# [TASK TO CARRY OUT]
Take every line containing "will" out of the records.

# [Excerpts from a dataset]
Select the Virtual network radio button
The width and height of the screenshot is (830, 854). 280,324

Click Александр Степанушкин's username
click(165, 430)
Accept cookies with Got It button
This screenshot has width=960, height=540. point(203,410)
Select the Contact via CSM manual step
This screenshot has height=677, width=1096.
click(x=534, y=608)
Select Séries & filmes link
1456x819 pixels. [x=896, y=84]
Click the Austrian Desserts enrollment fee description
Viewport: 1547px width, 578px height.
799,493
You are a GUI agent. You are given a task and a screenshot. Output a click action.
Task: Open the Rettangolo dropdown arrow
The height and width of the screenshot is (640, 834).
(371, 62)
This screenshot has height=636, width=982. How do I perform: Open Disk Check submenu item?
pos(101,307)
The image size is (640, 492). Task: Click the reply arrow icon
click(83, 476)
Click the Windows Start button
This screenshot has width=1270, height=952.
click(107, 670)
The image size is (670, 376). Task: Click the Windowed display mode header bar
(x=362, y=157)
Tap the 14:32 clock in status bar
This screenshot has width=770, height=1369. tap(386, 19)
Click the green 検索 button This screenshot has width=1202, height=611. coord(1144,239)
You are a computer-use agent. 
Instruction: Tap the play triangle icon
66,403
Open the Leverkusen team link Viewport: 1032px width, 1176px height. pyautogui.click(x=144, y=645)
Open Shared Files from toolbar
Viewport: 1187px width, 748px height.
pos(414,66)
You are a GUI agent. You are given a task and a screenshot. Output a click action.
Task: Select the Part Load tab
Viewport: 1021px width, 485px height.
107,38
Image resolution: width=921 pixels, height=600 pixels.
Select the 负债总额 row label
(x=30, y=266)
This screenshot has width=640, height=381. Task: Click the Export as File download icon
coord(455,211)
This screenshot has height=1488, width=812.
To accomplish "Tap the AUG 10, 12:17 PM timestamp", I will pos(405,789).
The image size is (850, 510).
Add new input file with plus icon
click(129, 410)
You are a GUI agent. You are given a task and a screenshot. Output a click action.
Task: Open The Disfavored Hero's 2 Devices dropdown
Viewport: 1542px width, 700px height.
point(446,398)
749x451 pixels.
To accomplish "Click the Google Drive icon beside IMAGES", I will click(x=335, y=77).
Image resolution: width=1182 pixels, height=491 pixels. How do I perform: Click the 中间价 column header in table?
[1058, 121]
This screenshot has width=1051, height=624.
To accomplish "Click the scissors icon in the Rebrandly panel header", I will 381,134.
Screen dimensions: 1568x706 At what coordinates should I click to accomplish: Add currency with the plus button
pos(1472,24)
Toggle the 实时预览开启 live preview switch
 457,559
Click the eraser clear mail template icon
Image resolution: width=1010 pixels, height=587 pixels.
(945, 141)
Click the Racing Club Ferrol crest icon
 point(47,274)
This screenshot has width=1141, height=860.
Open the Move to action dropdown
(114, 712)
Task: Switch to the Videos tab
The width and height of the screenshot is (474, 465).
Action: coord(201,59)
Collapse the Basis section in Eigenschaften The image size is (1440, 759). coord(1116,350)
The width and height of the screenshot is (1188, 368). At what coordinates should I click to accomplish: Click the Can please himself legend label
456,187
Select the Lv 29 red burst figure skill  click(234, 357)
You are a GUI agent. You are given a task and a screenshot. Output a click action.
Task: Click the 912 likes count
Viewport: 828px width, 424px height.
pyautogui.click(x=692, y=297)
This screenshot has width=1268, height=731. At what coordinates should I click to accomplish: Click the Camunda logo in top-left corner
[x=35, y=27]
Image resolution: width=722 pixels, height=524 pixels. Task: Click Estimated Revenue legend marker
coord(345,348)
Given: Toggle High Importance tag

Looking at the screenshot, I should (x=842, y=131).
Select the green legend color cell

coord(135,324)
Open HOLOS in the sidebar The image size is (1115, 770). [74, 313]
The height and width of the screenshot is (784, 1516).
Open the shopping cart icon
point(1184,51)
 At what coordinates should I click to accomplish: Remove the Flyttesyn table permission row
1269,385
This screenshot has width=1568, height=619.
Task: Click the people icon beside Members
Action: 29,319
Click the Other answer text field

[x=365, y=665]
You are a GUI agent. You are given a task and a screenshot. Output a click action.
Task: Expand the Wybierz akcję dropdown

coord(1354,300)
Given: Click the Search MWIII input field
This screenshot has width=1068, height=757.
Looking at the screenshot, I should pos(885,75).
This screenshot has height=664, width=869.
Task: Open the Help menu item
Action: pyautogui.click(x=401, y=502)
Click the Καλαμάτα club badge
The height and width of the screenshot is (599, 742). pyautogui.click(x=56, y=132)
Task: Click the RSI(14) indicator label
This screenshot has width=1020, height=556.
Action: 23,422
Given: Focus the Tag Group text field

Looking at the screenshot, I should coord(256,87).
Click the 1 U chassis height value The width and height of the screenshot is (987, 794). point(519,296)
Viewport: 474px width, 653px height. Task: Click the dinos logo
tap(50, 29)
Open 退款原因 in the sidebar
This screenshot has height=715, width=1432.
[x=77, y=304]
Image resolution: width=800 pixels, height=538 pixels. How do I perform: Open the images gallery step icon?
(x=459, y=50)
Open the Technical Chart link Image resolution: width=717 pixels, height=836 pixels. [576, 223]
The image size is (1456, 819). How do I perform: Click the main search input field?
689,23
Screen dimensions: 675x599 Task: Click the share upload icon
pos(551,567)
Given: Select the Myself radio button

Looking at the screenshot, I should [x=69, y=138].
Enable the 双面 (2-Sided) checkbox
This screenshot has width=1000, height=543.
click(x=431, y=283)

# [SOLUTION TO THE PROBLEM]
To accomplish "Tap the AUG 10, 12:17 PM timestamp", I will pos(405,789).
To accomplish "Click the Google Drive icon beside IMAGES", I will click(x=335, y=77).
To accomplish "Click the scissors icon in the Rebrandly panel header", I will 381,134.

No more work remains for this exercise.